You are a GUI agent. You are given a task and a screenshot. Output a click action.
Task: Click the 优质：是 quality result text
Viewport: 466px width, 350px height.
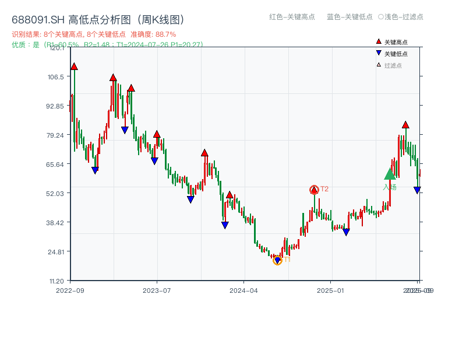click(22, 44)
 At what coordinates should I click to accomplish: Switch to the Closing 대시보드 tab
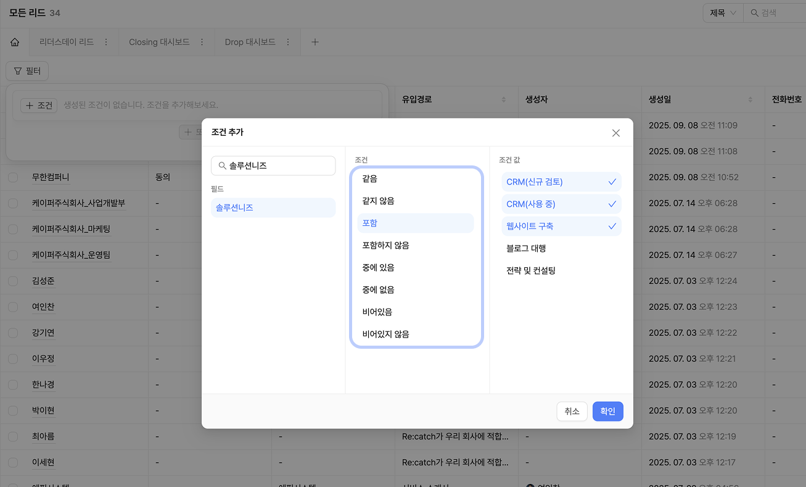[158, 42]
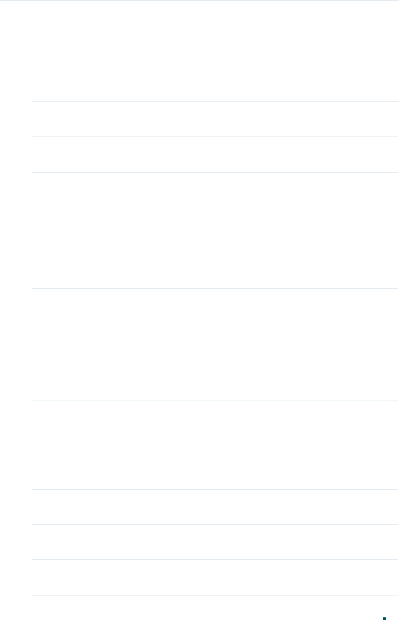Click the divider beneath the tallest blank section
The height and width of the screenshot is (621, 399).
coord(215,289)
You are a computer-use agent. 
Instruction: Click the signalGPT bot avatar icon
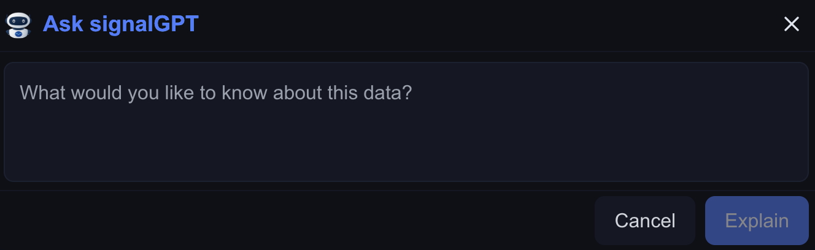(x=18, y=25)
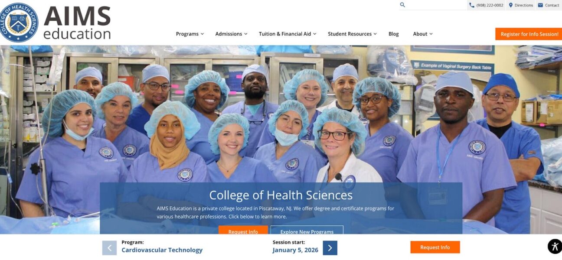This screenshot has height=260, width=562.
Task: Open the Student Resources dropdown
Action: (x=352, y=34)
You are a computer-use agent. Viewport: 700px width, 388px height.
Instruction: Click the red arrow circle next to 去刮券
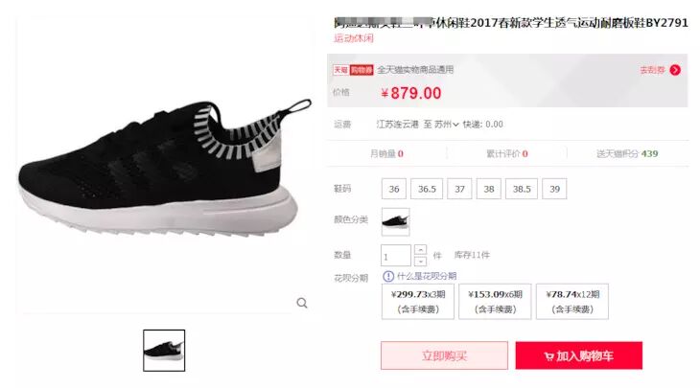(x=675, y=70)
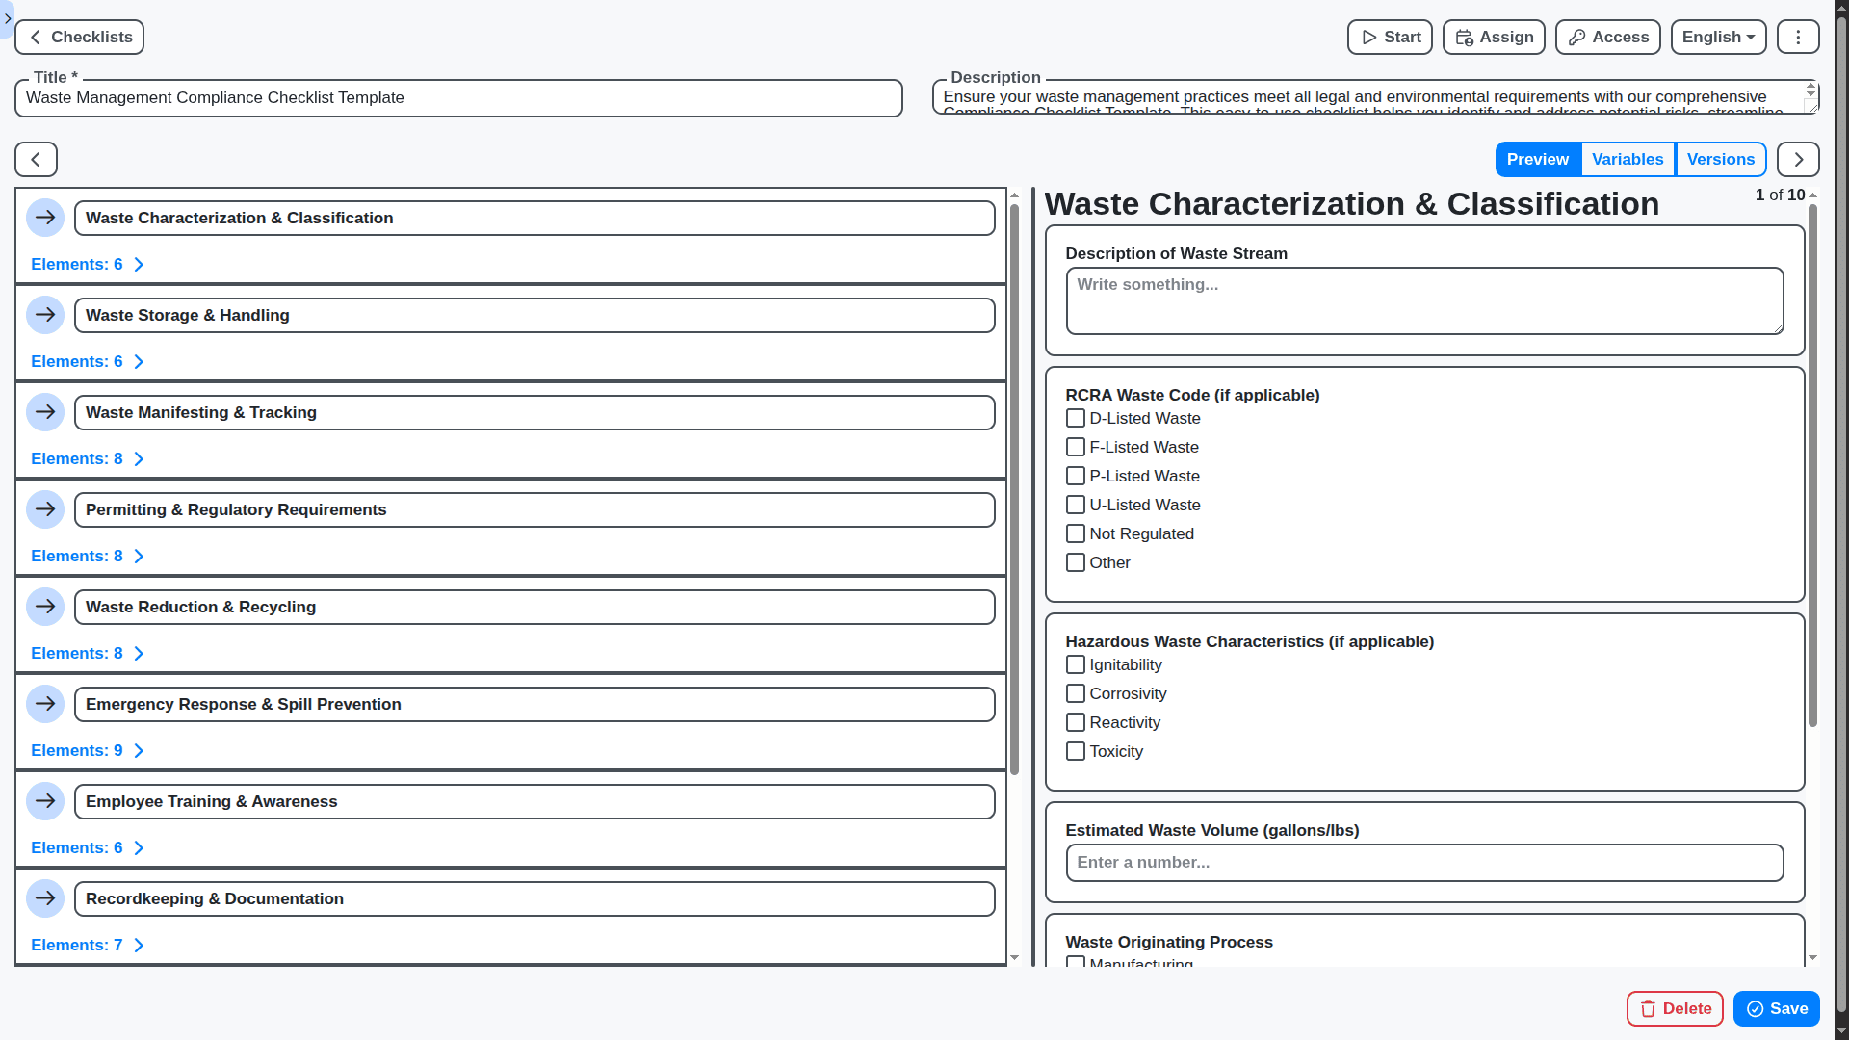Open the three-dot options menu
Viewport: 1849px width, 1040px height.
(1797, 37)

- - - - - - -

→ **YOUR INSTRUCTIONS**: Please copy every row above word for word, leaving out the pictures.

→ **EXPECTED ANSWER**:
You are a GUI agent. You are given a task and a screenshot. Output a click action.
Task: Click the 优质：是 quality result text
Viewport: 466px width, 350px height.
click(22, 44)
 At what coordinates should I click to accomplish: Switch to the Closing 대시보드 tab
[158, 42]
Click the divider beneath the tallest blank section
The height and width of the screenshot is (621, 399).
coord(215,289)
You are a computer-use agent. 
Instruction: Click the signalGPT bot avatar icon
(x=18, y=25)
This screenshot has height=260, width=562.
Task: Open the Student Resources dropdown
Action: (x=352, y=34)
You are a computer-use agent. Viewport: 700px width, 388px height.
Instruction: Click the red arrow circle next to 去刮券
(x=675, y=70)
Open the three-dot options menu
Viewport: 1849px width, 1040px height.
(1797, 37)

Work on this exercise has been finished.